------ Extrait du document ------
L'équipe chargée du largage des lignes
Deux nouvelles lignes ont été installées par l'équipe du CPPM.Image CNRS/CPPM

KM3NeT capte ses premiers neutrinos avec six lignes

Physique des neutrinos

A l'issue d'une sortie en mer de trois jours le week-end du 25 janvier 2020, l'équipe KM3NeT du Centre de physique des particules de  Marseille (CPPM, CNRS/IN2P3 – Aix-Marseille Université), conduite par Paschal Coyle, responsable scientifique du projet, et Patrick Lamare, responsable technique, a mis à la mer deux nouvelles lignes de détection. Cette étape conclut la phase de démonstration de ce télescope à neutrinos géant implanté par  2450 m de fond au large de Toulon. Désormais, six lignes sont connectées et envoient leurs données vers le Centre de calcul de l’IN2P3. Les  premiers événements enregistrés montrent que l'instrument donne toute satisfaction.

Départ du port de Toulon
Départ de Toulon pour les deux sphères de mise à l'eau à bord du navire Castor. Image Paschal Coyle CNRS/CPPM

Samedi 25 janvier, toutes les conditions étaient enfin réunies pour se rendre à l'aplomb du site de déploiement du télescope sous-marin KM3NeT. La météo s'annonçait enfin clémente pour le week-end, les bateaux de Foselev et de la Comex étaient disponibles et les autorisations militaires validées. L'équipe du CPPM en charge du déploiement du télescope a donc embarqué avec les deux dernières lignes de la Phase 1 du projet sur le Castor, secondé par le Janus pour une traversée de quatre heures jusqu'au site de largage à 40 km de Toulon.
------
## Consigne 1
Relevez chaque ligne des enregistrements où figure le mot « what » et recopiez-la intégralement.
L'extrait ci-dessus et les enregistrements n'ont aucun lien entre eux.
------ Enregistrements fournis ------
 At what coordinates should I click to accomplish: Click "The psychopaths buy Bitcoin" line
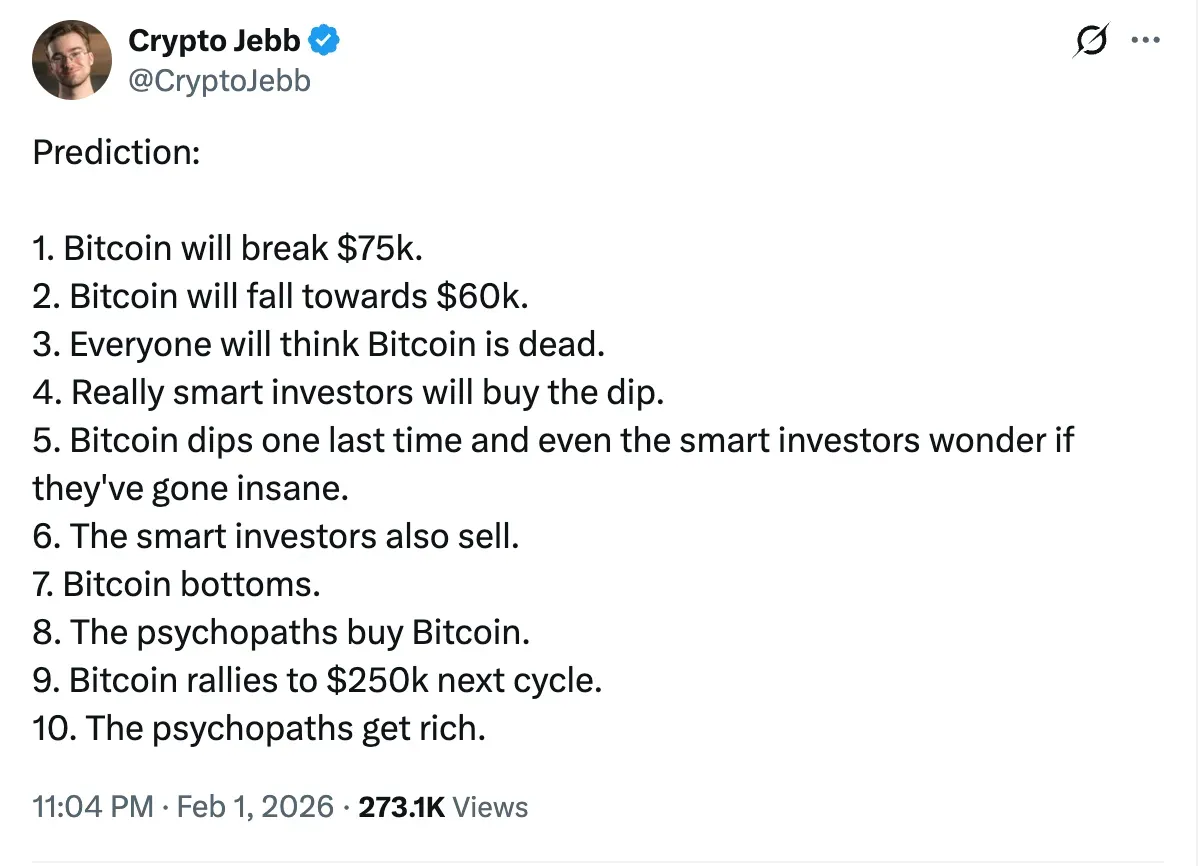coord(281,632)
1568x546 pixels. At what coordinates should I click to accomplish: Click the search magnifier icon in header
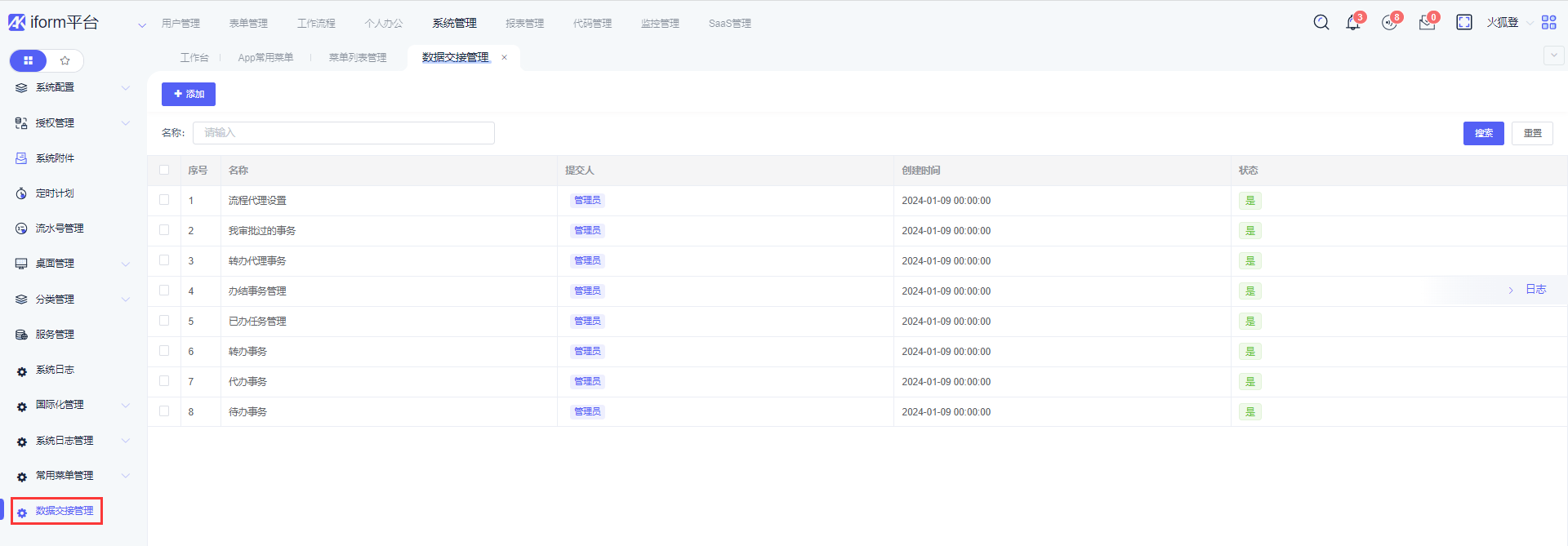[x=1321, y=23]
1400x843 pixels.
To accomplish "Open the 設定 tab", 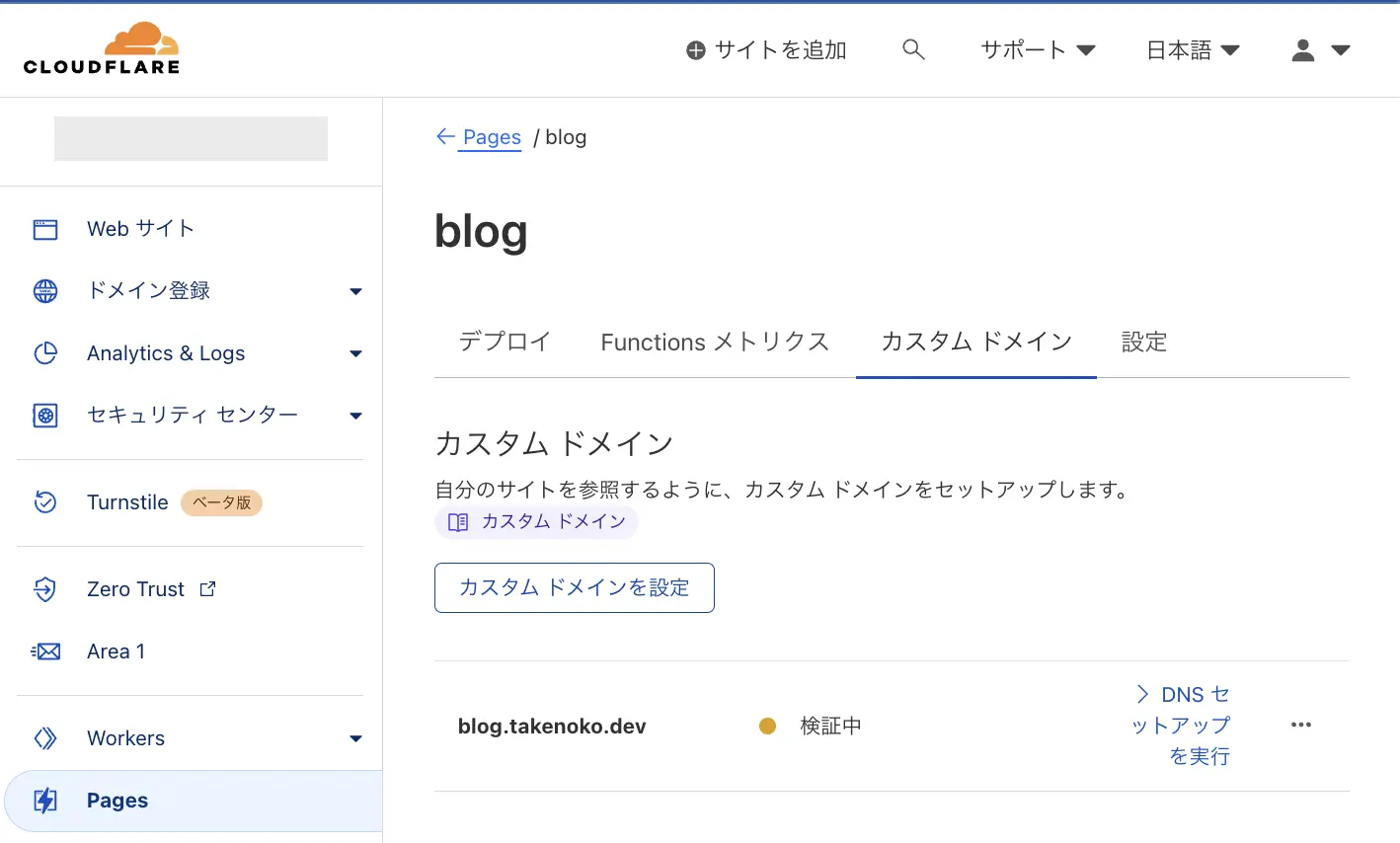I will pyautogui.click(x=1144, y=342).
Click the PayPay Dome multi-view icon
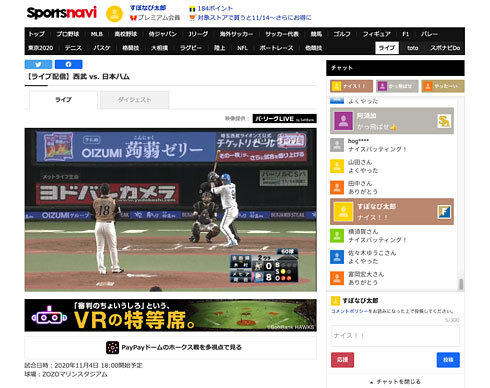490x388 pixels. [x=112, y=347]
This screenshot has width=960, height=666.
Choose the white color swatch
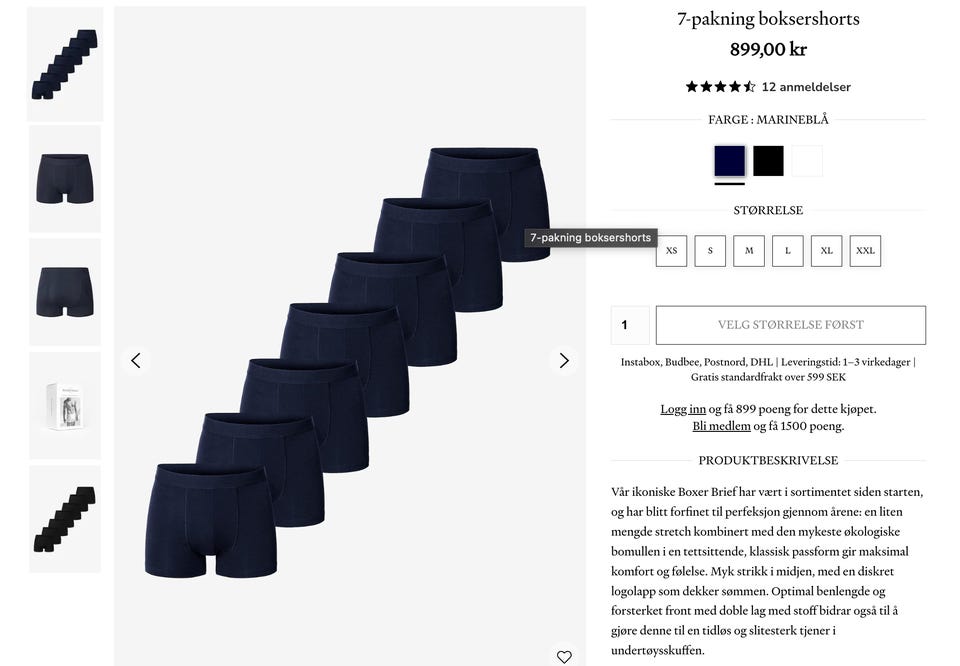click(x=807, y=161)
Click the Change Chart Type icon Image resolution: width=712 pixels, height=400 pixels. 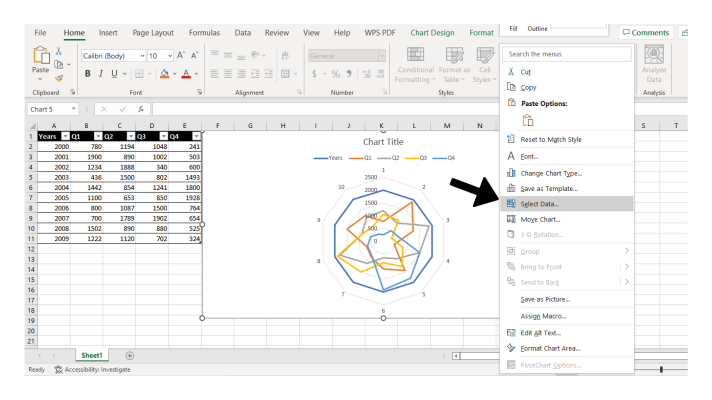point(511,173)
------
## Consigne 2
Reproduisez le passage de l'extrait sur KM3NeT qui commence par « A l'issue d'une » et se poursuit jusqu'à « donne toute satisfaction. », en substituant « quatre jours » à « trois jours ».

## Résultat de l'exercice 1
 At what coordinates should I click to accomplish: Click "The psychopaths buy Bitcoin" line
1568x546 pixels. At what coordinates should I click to accomplish: Click the search magnifier icon in header

## Résultat de l'exercice 2
A l'issue d'une sortie en mer de quatre jours le week-end du 25 janvier 2020, l'équipe KM3NeT du Centre de physique des particules de  Marseille (CPPM, CNRS/IN2P3 – Aix-Marseille Université), conduite par Paschal Coyle, responsable scientifique du projet, et Patrick Lamare, responsable technique, a mis à la mer deux nouvelles lignes de détection. Cette étape conclut la phase de démonstration de ce télescope à neutrinos géant implanté par  2450 m de fond au large de Toulon. Désormais, six lignes sont connectées et envoient leurs données vers le Centre de calcul de l’IN2P3. Les  premiers événements enregistrés montrent que l'instrument donne toute satisfaction.